In [None]:
%matplotlib inline
import numpy as np
import matplotlib.pyplot as plt
from latools import *
from sympy import *
init_printing(use_latex=True)

# Fitting a linear function to data

Suppose that we have a set of data:
$$
\begin{array}{c|c|c}
i & \alpha_i & \beta_i\\\hline
1 & 2 & 3\\
2 & 1 & 1\\
3 & 4 & 6\\
4 & 3 & 3\\
5 & 7 & 8
\end{array}
$$
Scientists suspect that there is a linear relationship relating the variables $\alpha$ and $\beta$:
$$
\beta_i = \alpha_i m+d
$$
where $m$ and $d$ are contants to be determined. We can set up the problem of finding $m$ and $d$ as a linear system:
\begin{align*}
2m+d &=3\\
1m+d &=1\\
4m+d &=6\\
3m+d &=3\\
7m+d &=8
\end{align*}
We can formulate this in matrix form:
$$
\begin{bmatrix}2&1\\1&1\\4&1\\3&1\\7&1\end{bmatrix}
\begin{bmatrix}m\\d\end{bmatrix}=
\begin{bmatrix}3\\1\\6\\3\\8\end{bmatrix}
$$
Let's try to solve it using our standard methods. Define the augmented matrix:

In [None]:
A = rational_matrix([[2,1],[1,1],[4,1],[3,1],[7,1]])
A

In [None]:
b = rational_matrix([[3],[1],[6],[3],[8]])
b

In [None]:
M = Matrix.hstack(A,b)
M

In [None]:
R = reduced_row_echelon_form(M)
R

Thus, the system is equivalent to:
\begin{align*}
m&=0\\
d&=0\\
0&=1
\end{align*}
Due to the last equation, this system is inconsistent. This happens because _there is no straight line that goes through all the points_:

In [None]:
plt.plot(A[:,0], b[:], 'o')
plt.axis([-1,8,-1,9])
None

In [None]:
A[:,0]

The fact that the data does not perfectly fit a straight line is not surprising. Two factors may be at play:

- The data contains measurement errors. Even if the "actual" values fall on a straight line, the measured values will not.
- The straight line model is not completely accurate. It may be valid as a first approximation, but it will be necessary to adjust it with a more refined model.

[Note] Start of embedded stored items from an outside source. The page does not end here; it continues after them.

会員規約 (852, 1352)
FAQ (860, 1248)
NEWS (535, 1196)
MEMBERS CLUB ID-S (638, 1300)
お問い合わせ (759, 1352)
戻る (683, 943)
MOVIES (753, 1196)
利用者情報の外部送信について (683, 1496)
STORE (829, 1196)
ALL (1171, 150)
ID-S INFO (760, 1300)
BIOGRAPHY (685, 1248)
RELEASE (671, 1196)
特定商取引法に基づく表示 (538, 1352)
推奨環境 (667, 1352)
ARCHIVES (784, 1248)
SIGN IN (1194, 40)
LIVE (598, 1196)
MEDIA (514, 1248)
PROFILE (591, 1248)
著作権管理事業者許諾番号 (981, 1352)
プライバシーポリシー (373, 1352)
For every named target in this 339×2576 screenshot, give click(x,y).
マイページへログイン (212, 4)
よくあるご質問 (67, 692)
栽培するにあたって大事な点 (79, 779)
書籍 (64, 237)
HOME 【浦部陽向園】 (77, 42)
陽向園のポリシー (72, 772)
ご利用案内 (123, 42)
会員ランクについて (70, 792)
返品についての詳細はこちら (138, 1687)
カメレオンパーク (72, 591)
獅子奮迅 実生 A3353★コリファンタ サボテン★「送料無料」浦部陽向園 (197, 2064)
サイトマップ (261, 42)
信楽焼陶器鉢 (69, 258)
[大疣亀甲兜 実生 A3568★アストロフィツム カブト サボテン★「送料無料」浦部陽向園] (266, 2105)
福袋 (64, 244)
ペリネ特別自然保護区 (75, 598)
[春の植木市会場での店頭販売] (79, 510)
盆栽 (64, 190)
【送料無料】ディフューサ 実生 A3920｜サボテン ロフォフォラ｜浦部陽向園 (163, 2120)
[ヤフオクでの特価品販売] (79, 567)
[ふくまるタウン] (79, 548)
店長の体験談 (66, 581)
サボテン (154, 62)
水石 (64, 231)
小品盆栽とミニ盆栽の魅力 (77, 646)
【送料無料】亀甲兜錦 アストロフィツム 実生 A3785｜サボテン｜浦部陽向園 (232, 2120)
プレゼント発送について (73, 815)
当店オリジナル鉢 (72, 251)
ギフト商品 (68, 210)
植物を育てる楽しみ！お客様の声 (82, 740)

This is a situation where we can find a _Least Squares Solution_. To do this we first compute $A_1=A^TA$ and $\mathbf{b}_1=A.T * b$:

In [None]:
A1 = A.T * A
A1

In [None]:
b1 = A.T * b
b1

In [None]:
M = Matrix.hstack(A1, b1)
M

In [None]:
R = reduced_row_echelon_form(M)
R

So, we get the solution:
$$
\begin{bmatrix}m\\d\end{bmatrix}=\begin{bmatrix}\frac{123}{106}\\\frac{27}{106}\end{bmatrix}
$$
That is, the line that best fits our data (in the least squares sense) is:
$$
\beta=\frac{123}{106}\alpha + \frac{27}{106}
$$
Let's now display the data points again, together with the linear approximation:

In [None]:
xlss = R[:,2]
m, d = xlss
m, d

In [None]:
plt.plot(A[:,0], b[:], 'o')
xvalues = np.linspace(0,7,300)
yvalues = m * xvalues + d
plt.plot(xvalues, yvalues, '--', color='red', lw=2)
plt.axis([-1,8,-1,9])
None

To estimate the error in the approximation, we can compute the residuals:

In [None]:
r = (b - A * xlss)
r

In [None]:
[float(vv) for vv in r]

The squared length of the residuals is a measure of how good the linear model is:

In [None]:
float(r.norm()**2)

The interpretation of this number is the following: any other pair $(m,d)$ would yield a larger value of $||\mathbf{r}||^2$ for this data set.